GM beefs up already fat incentive offers

More on incentives:
The world's largest automaker already offers no-interest financing on loans of up to 60 months for most cars and trucks, or a variety of cash-back and bonus deals. But now the automaker, saddled with about 1.15 million cars and trucks in stock at the end of August, has enhanced the deals.

Rebates for 2005 vehicles now range from $500 to $3,500 on most models, excluding the Cadillac brand. Bonus cash offers for customers financing through GMAC now range from $500 to $1,500 per vehicle. Zero-percent financing is also available on a few 2005 models. Meanwhile, deals on several 2004 models also have been enhanced.

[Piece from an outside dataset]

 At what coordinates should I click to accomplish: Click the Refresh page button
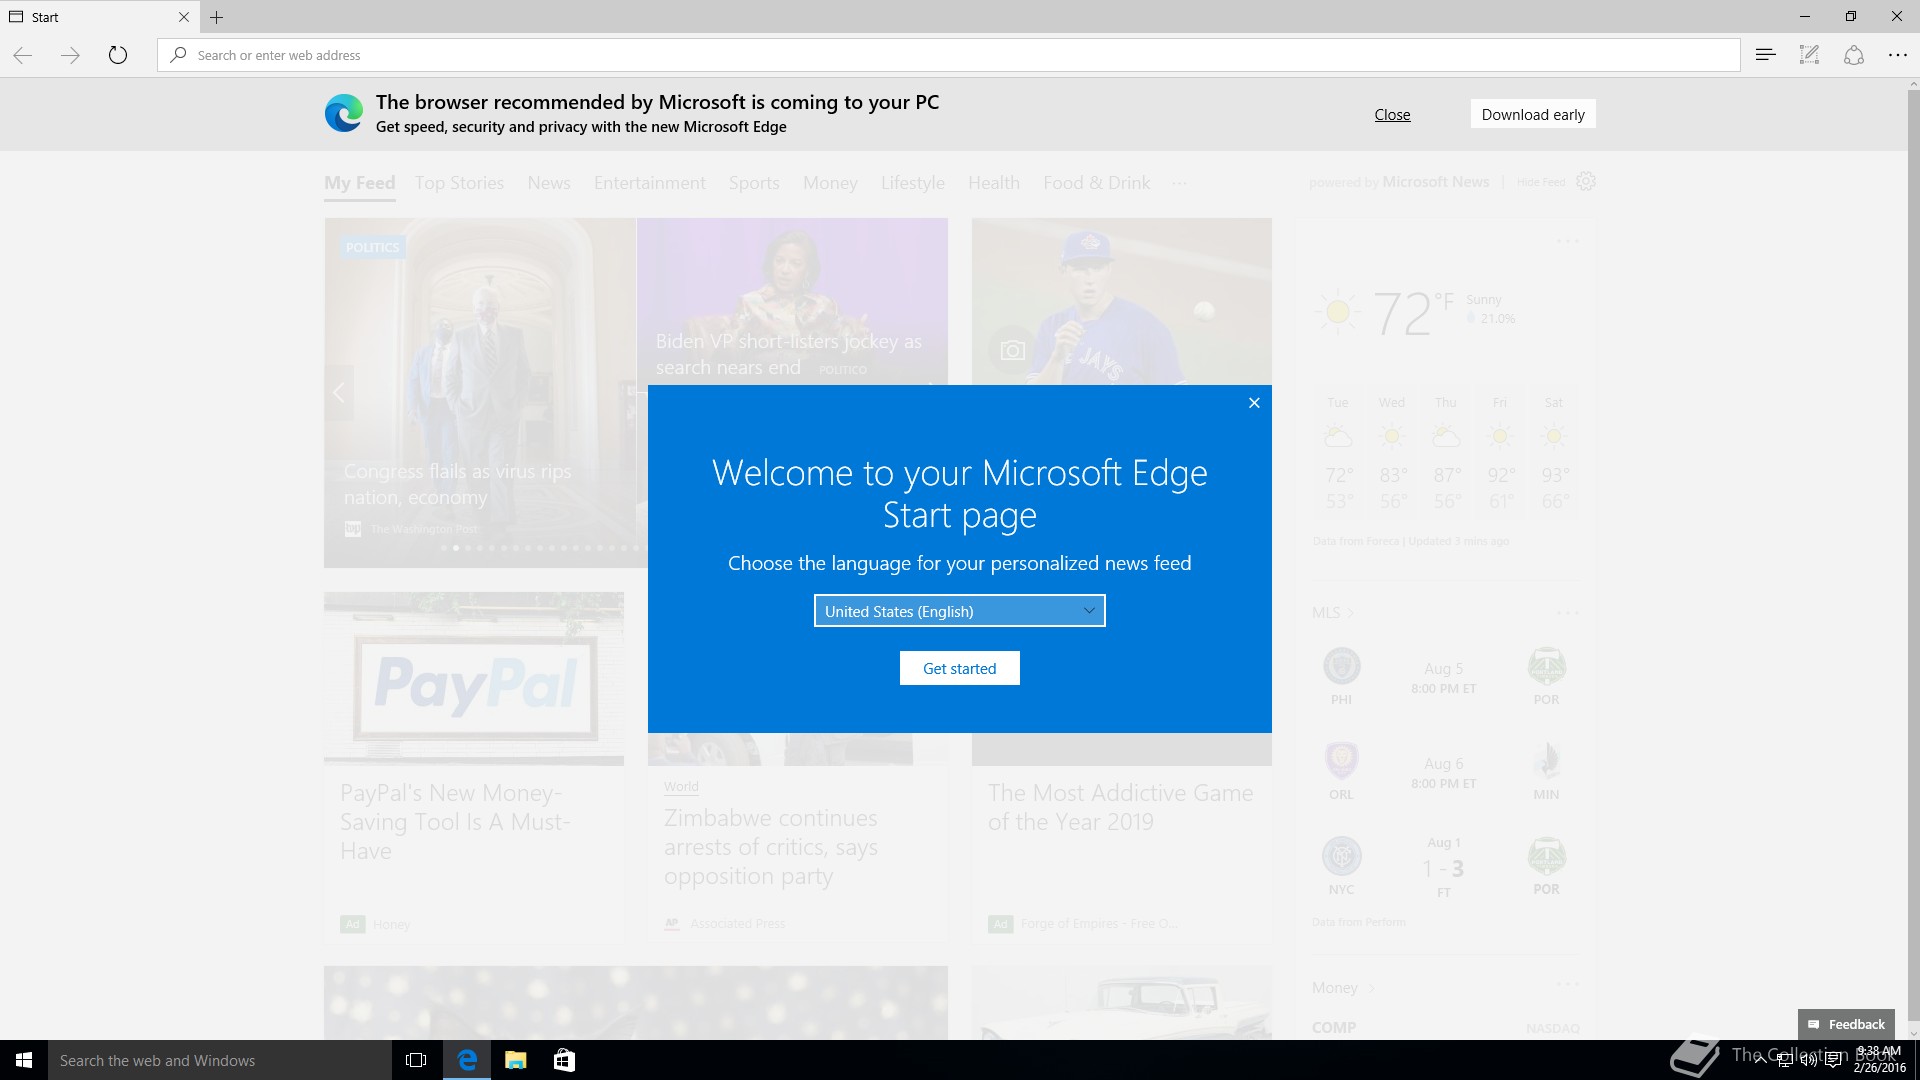[118, 55]
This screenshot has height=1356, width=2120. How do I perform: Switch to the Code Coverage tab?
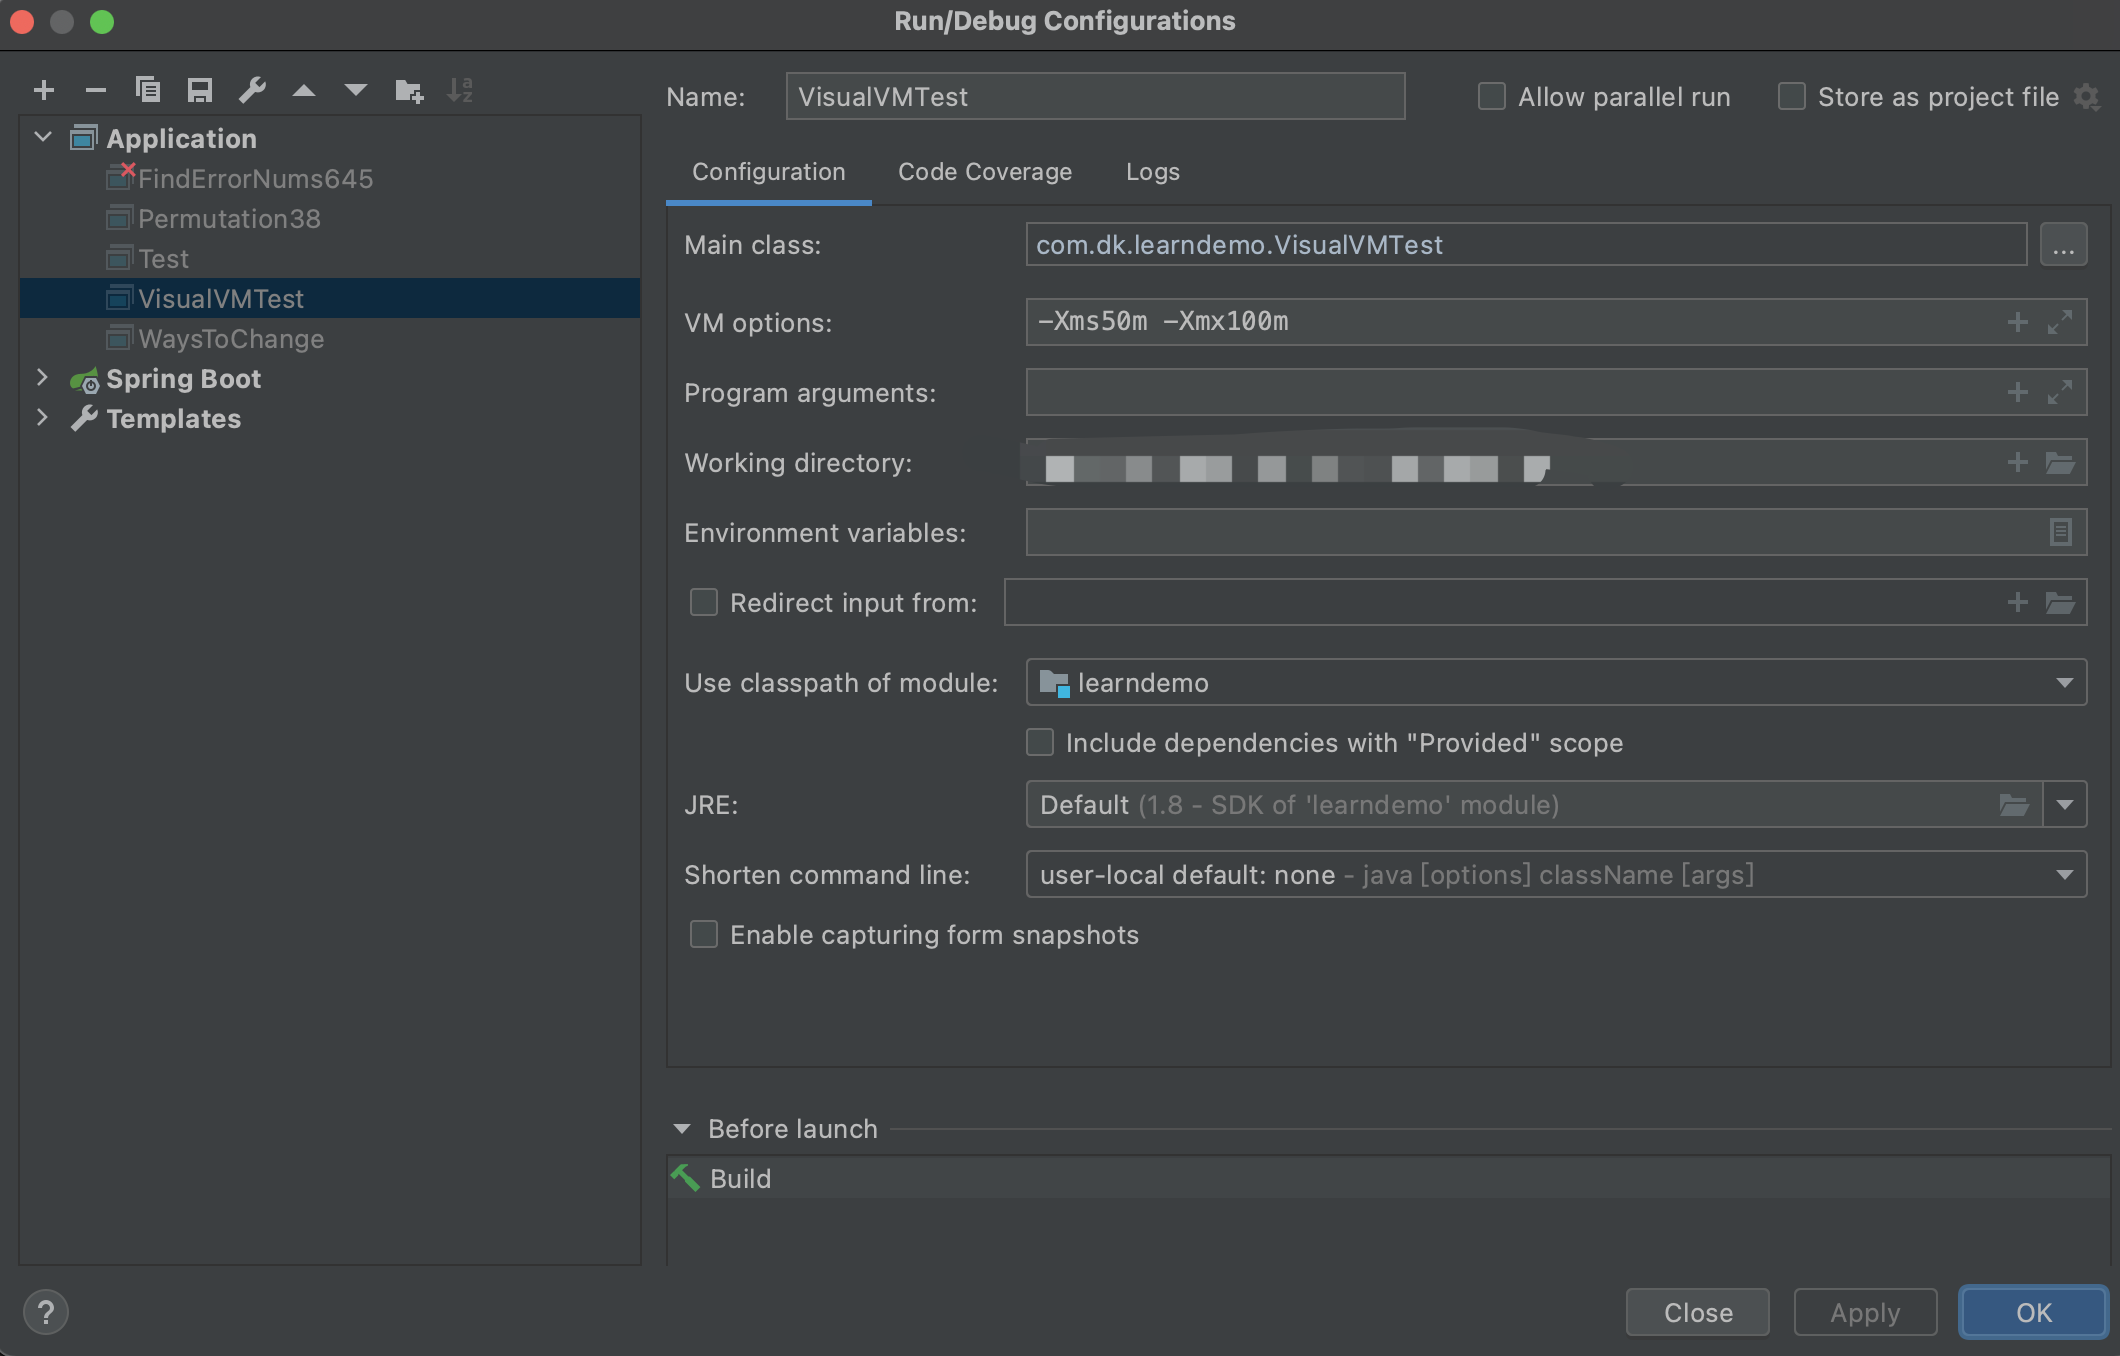pyautogui.click(x=984, y=172)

Some dealers said buyers could now negotiate for as much as $7,000 off some large SUVs with the incentives.

The consumers should think about this a little. How does GM afford to offer up to 7000 dollars in incentives? Is this because the SUVs are typically marked up any where between 5000 to 12000?
many of these consumers locked themselves into longer-term loans. The length of loan terms has been growing from 36 months or 48 months to between 60 months and 72 months, meaning many consumers won't be in the market for a new vehicle for a while longer. As a result, some dealers report that most shoppers today have little to no equity in their trade-ins.

Today, only 16 percent of the people who buy a new vehicle say it is because their old one needed to be replaced, reports CNW Marketing Research ofin Bandon, Ore. In 1990, about 61 percent of consumers said they needed to replace their old vehicle.

Worse yet, many industry watchers have started to worry that the incentive game is training consumers to wait for a better deal, which is -- inevitably -- around the corner.
Incentives, Can't live with them, Can't live without them!